Characterization of the performance of adenoviral vectors containing
normal mouse OTC cDNA provides an opportunity to evaluate directly the
relative contribution of viral protein versus transgene
product in eliciting destabilizing cellular immunity. This is the first
example in which adenovirus-mediated gene transfer has been performed
with a transgene whose product should not be viewed as a neoantigen;
transgene-derived OTC differs by only one amino acid from the spf protein and is identical with the product of the spf allele. Transgene expression with the mouse OTC
cDNA vectors persisted longer than what we have consistently observed
with vectors expressing non-self transgenes such as
-galactosidase. Incorporating the ts125 mutation into this vector
diminished late viral gene expression and further prolonged transgene
expression. However, even under optimal conditions of isogenic OTC cDNA
in a second generation virus, the expression of transgene eventually
diminished to undetectable levels within 3-4 months of gene
transfer. This is less stable than what has been observed when
E1-deleted lacZ viruses are infused into athymic or RAG2
knockout mice (data not shown and (18) and (20) ).

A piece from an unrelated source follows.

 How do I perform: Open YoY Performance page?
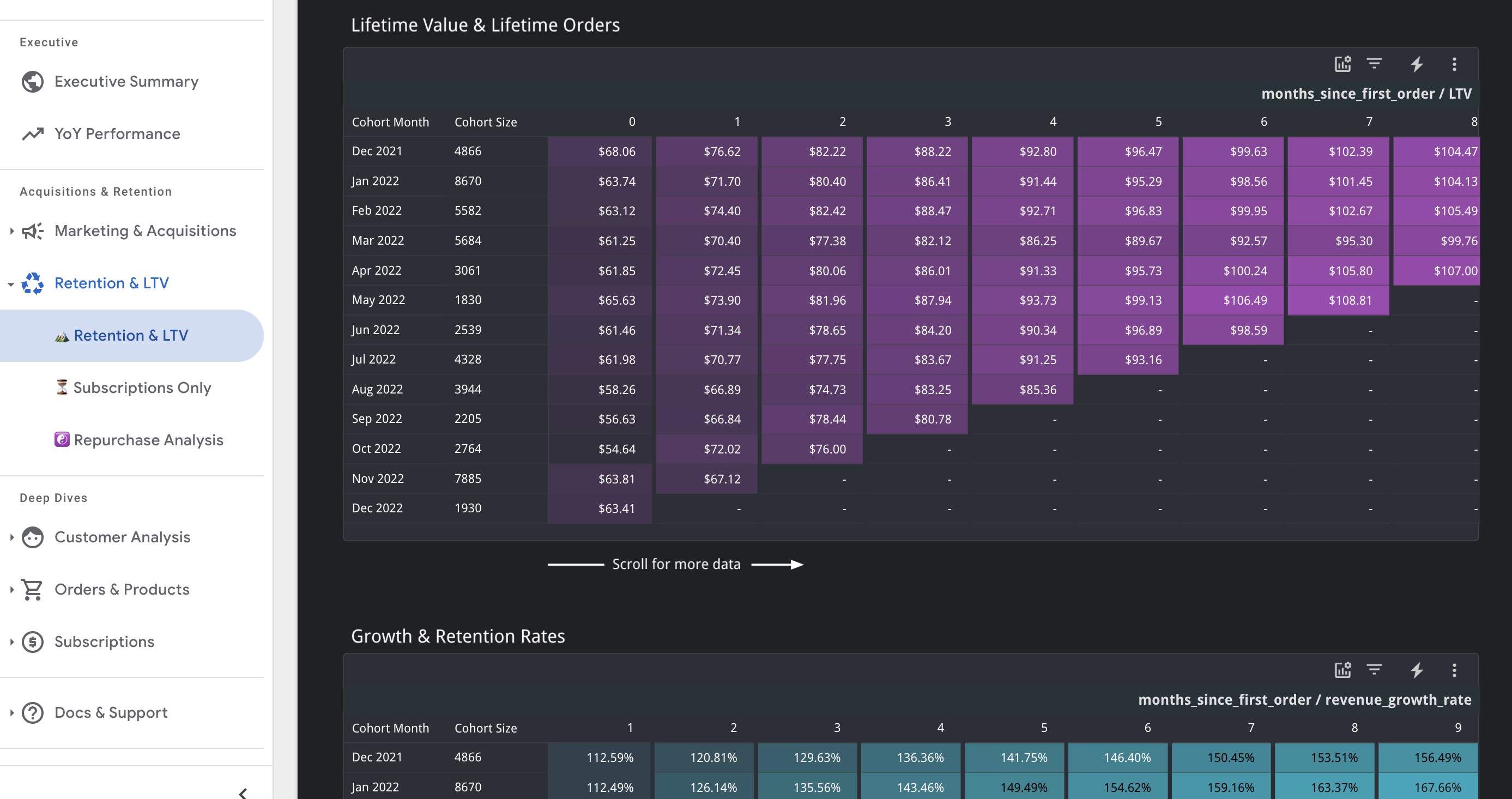117,134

Eliminating antigenicity of the transgene product will not be
sufficient to prevent all destructive cellular immune responses.
Our data in the authentic animal models of OTC deficiency support the utility of recombinant adenoviruses for treating liver metabolic diseases. Complete and prolonged correction of the metabolic defect has been demonstrated following a single infusion of purified virus. Current limitations of the technology are the potential of CTL responses to residual expressed viral protein and possibly to OTC in patients with null mutations. In addition, previous studies have described the development of neutralizing antibodies to input viral proteins that block gene transfer upon second administration(13) . Improved vectors may diminish CTL to viral protein but will have no effect on neutralizing antibody to capsid protein or CTL to OTC. Activation of CD4 T helper cells to input viral proteins is necessary for both B cell and CTL activation(37) . Transient blockade of the initial CD4 T cell activation at the time of virus instillation has been shown to both prolong transgene expression and prevent formation of neutralizing antibody(39) . This suggests a strategy for treating OTC deficiency based on coadministration of an immune modulator together with an improved recombinant adenovirus.